The paper meticulously builds each system component, elucidating training schedules and optimization strategies. The hybrid DNN/HMM model exploits a conventional Gaussian Mixture Model/Hidden Markov Model (GMM/HMM) system for initial alignments. This system employs acoustic modeling via bi-directional Long Short-Term Memory (LSTM) networks and integrates an exhaustive sequence of enhancements such as speaker adaptation techniques and lattice-based sequence-discriminative training to refine performance with 12k Clustered Acoustic Regression Tree (CART) labels identified as optimal. LLMing is conducted using both statistical 4-gram models and more sophisticated LSTM networks.

Conversely, the attention-based system utilizes a sub-word level encoder-decoder configuration focusing on Byte-Pair Encoding (BPE) units. This model benefits from extensive pretraining and curriculum learning strategies to bolster representation learning. The paper also explores enhancing the baseline performance of end-to-end models through neural LLMs relying on LSTM and Transformers for shallow fusion into the recognition process.

Empirical Results

The hybrid DNN/HMM system demonstrates superior Word Error Rate (WER) results compared to the attention-based system, achieving improvements of over 15% on clean test sets and more than 40% on noisier conditions. Furthermore, the hybrid model's utilization of sequence discriminator training combined with a robust LSTM LLM and subsequent lattice rescoring with a Transformer-based LLM results in further advancements in recognition accuracy, establishing lower WERs than previously reported in literature.

The attention-based model still exhibits competitive performance among end-to-end ASR systems; however, it falls short relative to hybrid systems under the experimental constraints set by this paper. It was noted that the application of advanced LLMs, particularly Transformers, considerably augments the performance of the attention systems and lessens disparity with hybrid systems.

Discussion and Implications

The present research reinforces the current dominance of hybrid DNN/HMM systems over attention-based end-to-end models, notwithstanding advancements in the latter. This finding holds particularly true when data augmentation is omitted, as highlighted by the focus of this paper. The results imply that hybrid models have superior efficacy when exploiting existing frameworks and structural nuances within combined modeling strategies, particularly essential validation against clean and varied data conditions.

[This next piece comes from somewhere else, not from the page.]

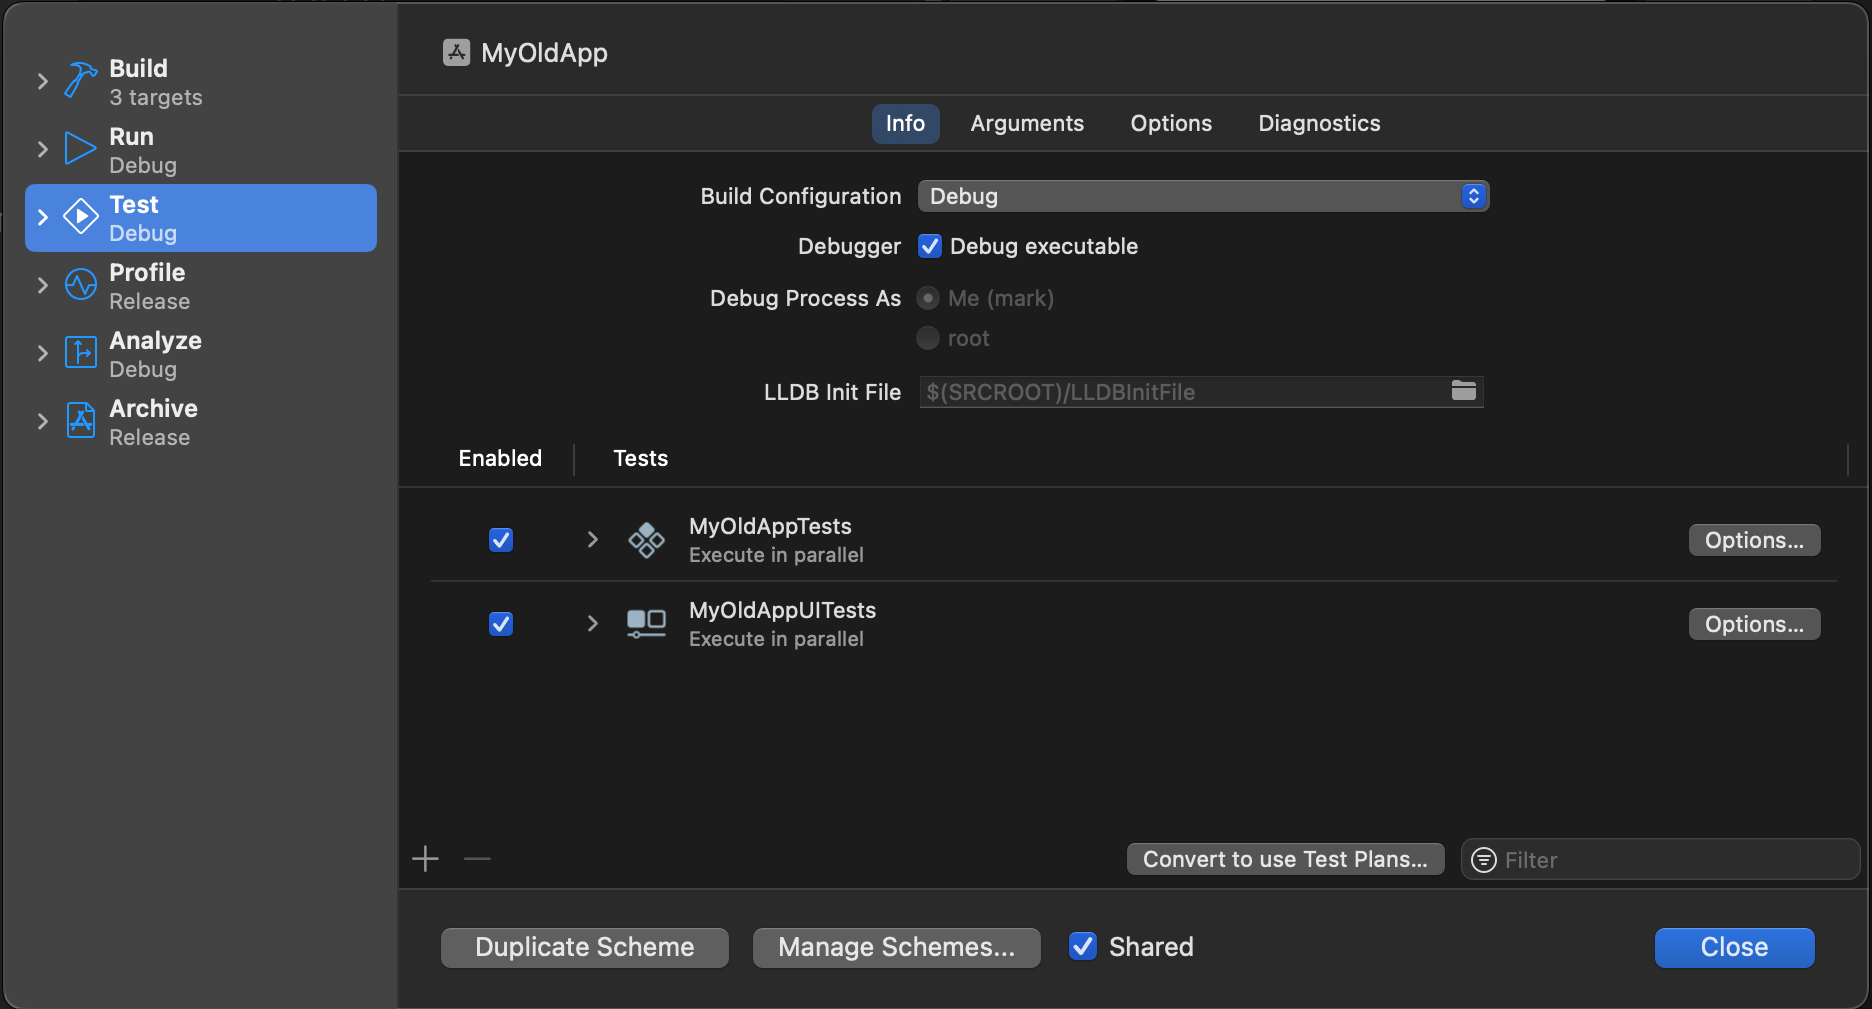Uncheck MyOldAppUITests in the Enabled column
This screenshot has height=1009, width=1872.
(x=500, y=623)
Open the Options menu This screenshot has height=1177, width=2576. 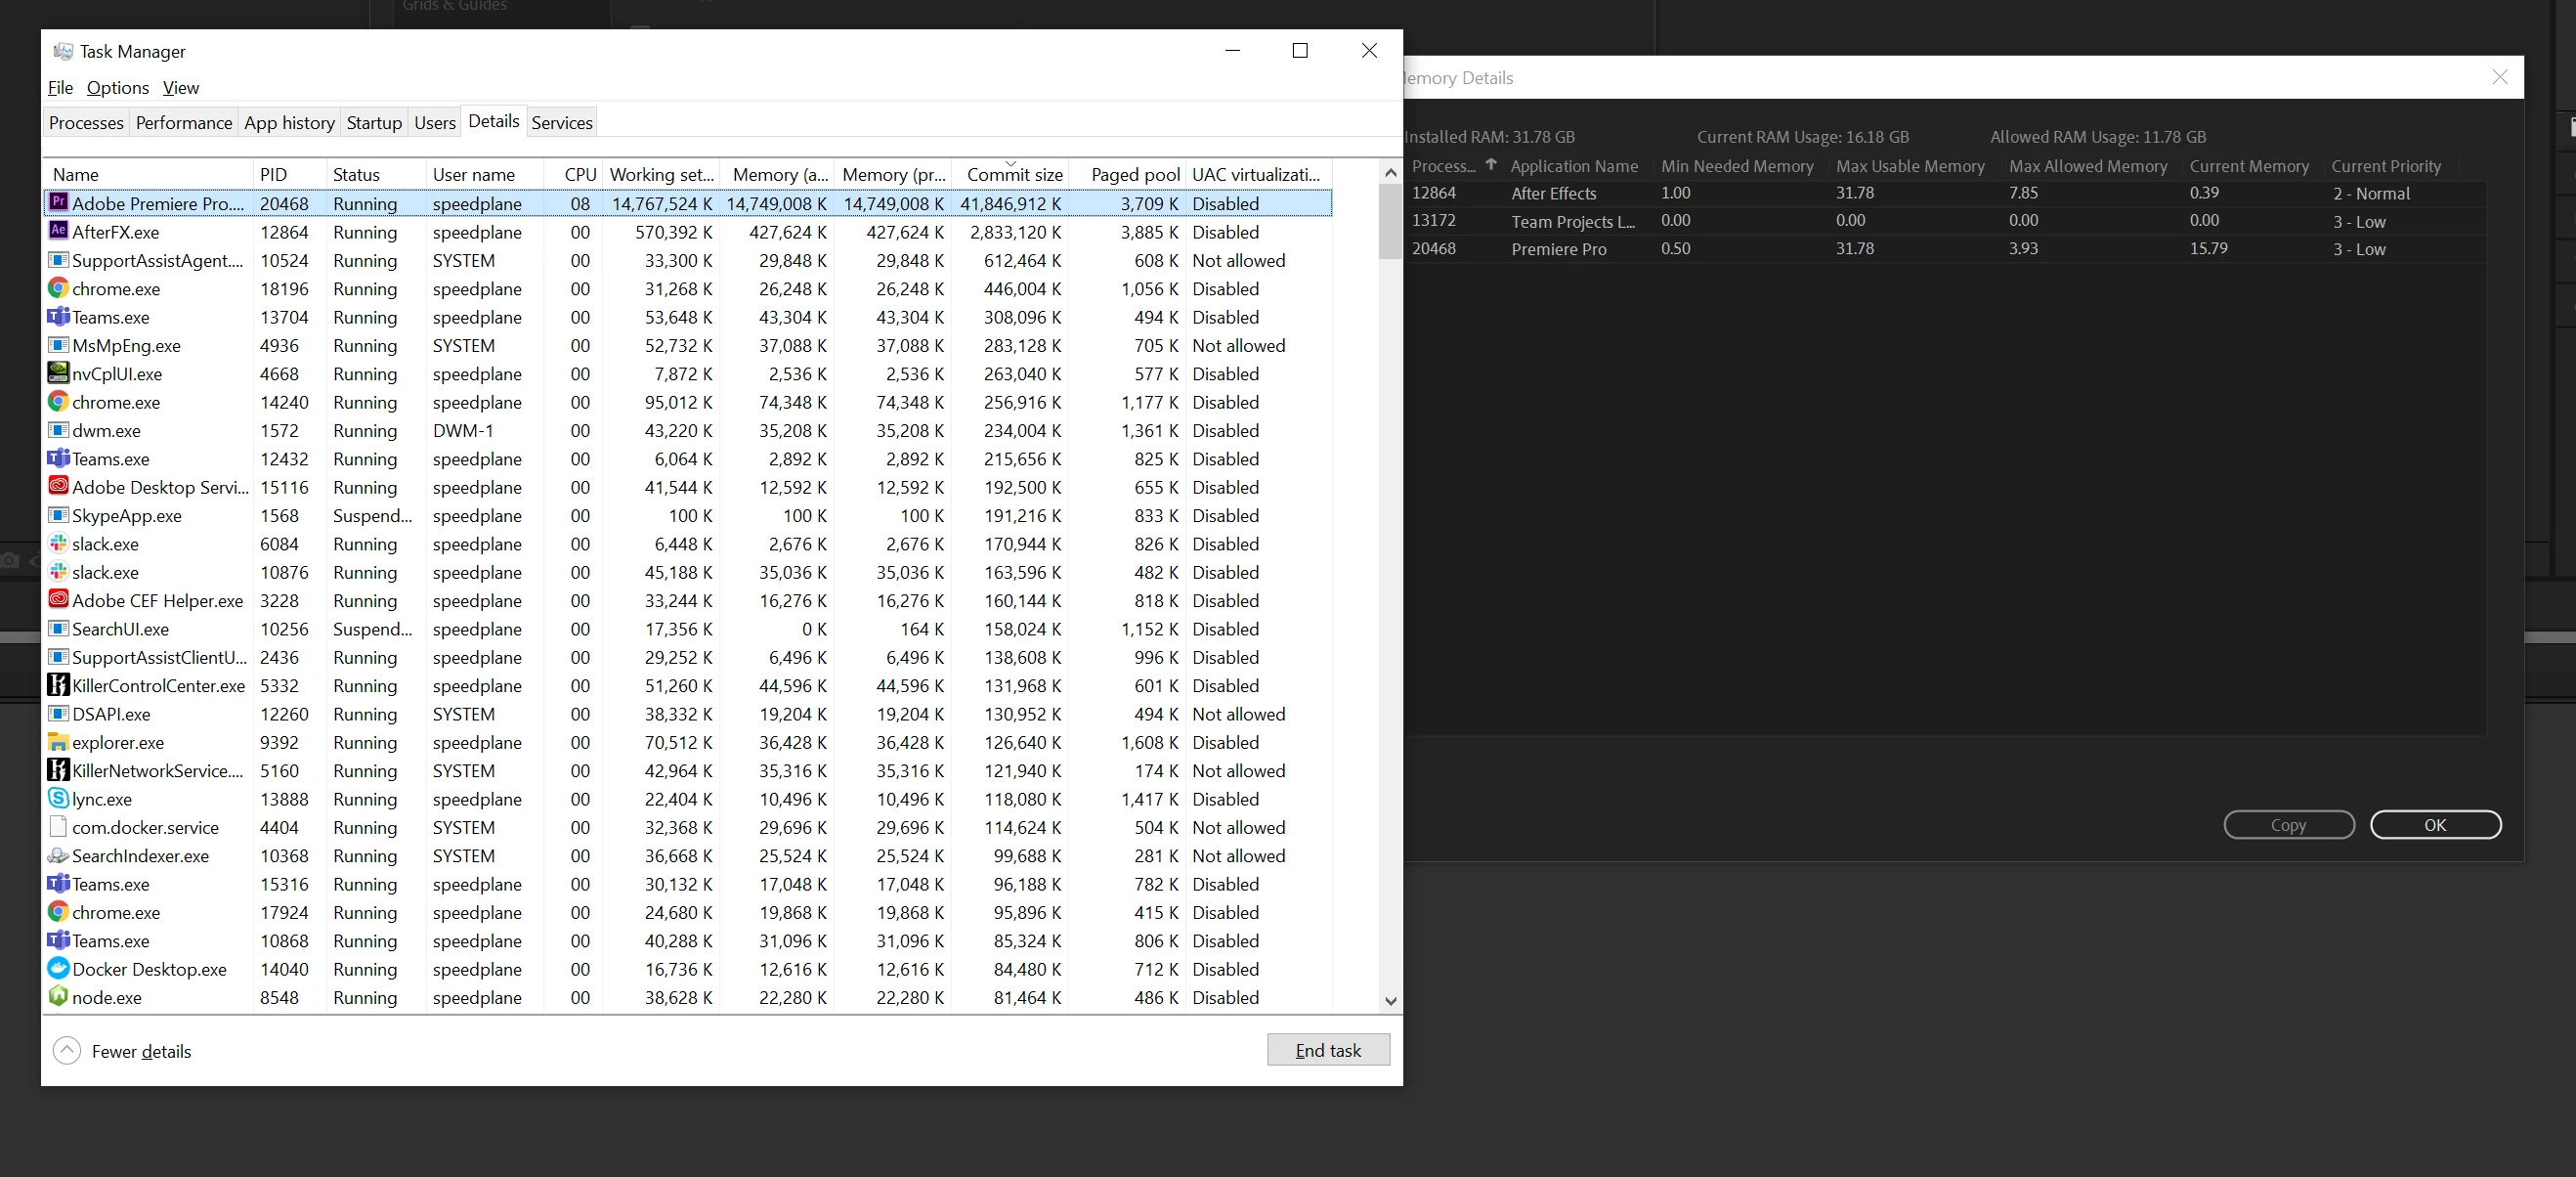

Theoretical implications suggest that despite the potential of end-to-end solutions for modeling simplicity and reduced reliance on domain expertise, further research is necessary to close the performance gap with hybrid models optimized via data-intensified traditional transformations. Future exploration could consider integrating these novel architectural enhancements with augmentation techniques to leverage their inherent strengths fully.

In conclusion, the developments chronicled in this paper represent a significant contribution to the field of ASR, delineating the operational benchmarks of hybrid systems over entirely neural architectures within specified dataset constraints. As such, it cultivates a fertile ground for further investigation into optimized augmentation and alternative learning paradigms in pursuit of enhanced intelligent ASR solutions.